One of our customers was transporting 200 litre drums chemical dispersion from Europe into Australia. Their chemical came by both air freight as well as sea freight. This particular chemical dispersion lost is properties if stored below 2°C and above 35°C. They found it difficult to gain reliable information for the transporting companies that actually correlated to their findings that they were receiving shipments where some drums were fine but others just did not work.
We suggested that they use Thermocron Temperature Loggers to record the temperature during transportation. The Thermocron is a small disc about the size of a thumb nail. The TCS was chosen for this logging procedure because the customer wanted to record the temperature every 15 minutes, so the memory capacity of the TCS meant that there was 83 days’ worth of data that could be stored. With this versatility, the TCS was then suitable for both air freight as well as sea freight.
The Thermocron TCS temperature loggers were programmed to record a temperature every 15 minutes and placed in a see through envelope on the side of each of the drums when palletised in Europe. Then once the stock arrived in Australia the data could be downloaded to ascertain of the chemical had been transported correctly.

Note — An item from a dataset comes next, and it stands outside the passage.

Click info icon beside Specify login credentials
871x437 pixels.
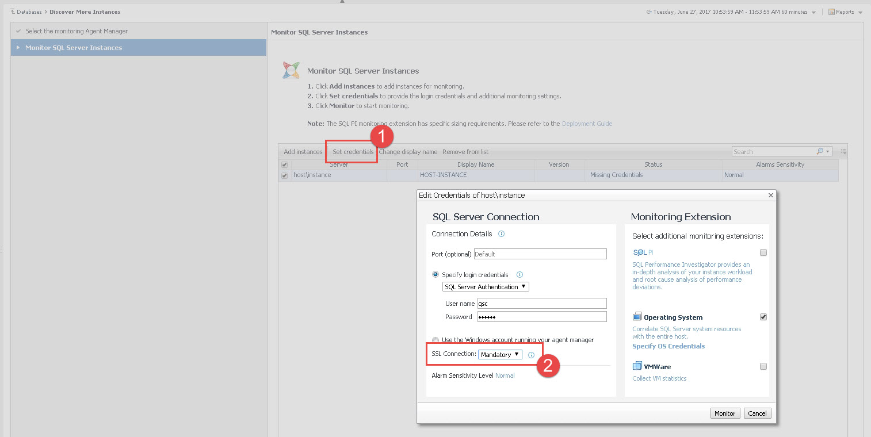pyautogui.click(x=520, y=275)
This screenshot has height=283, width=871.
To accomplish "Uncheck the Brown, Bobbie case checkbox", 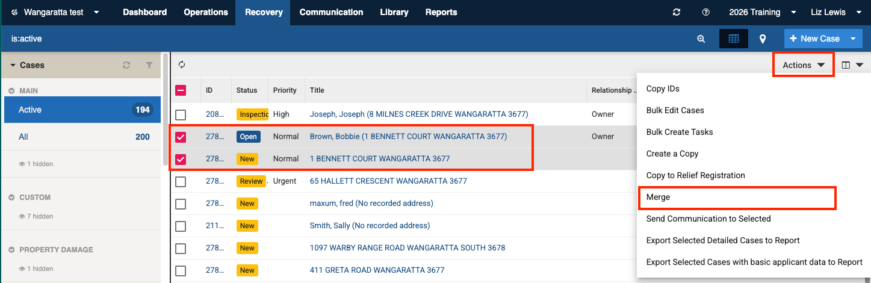I will (x=181, y=137).
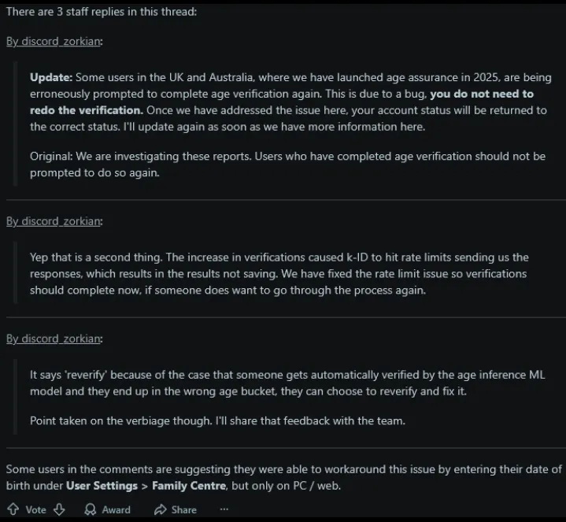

The results surprised the transport company as well as our customer. Some of the air freighted material was being transported well below 2°C; while other product, possibly offloaded in Singapore as aircraft were changed, reached 33°C. The sea freight was more stable in temperature, but there were occasional spikes of temperatures for shipments over 35°C.
The logging meant that this customer could isolate the suspect stock and test the propertied before sending out to their customers for compounding. Once the temperature logger results had been downloaded in Australia, they were reprogrammed and sent by mail back to their factory in Europe for reuse. This process is now part of their Quality Control Procedure, and they have stopped their customers receiving poor quality dispersion, but they are still having some issues with the transport companies.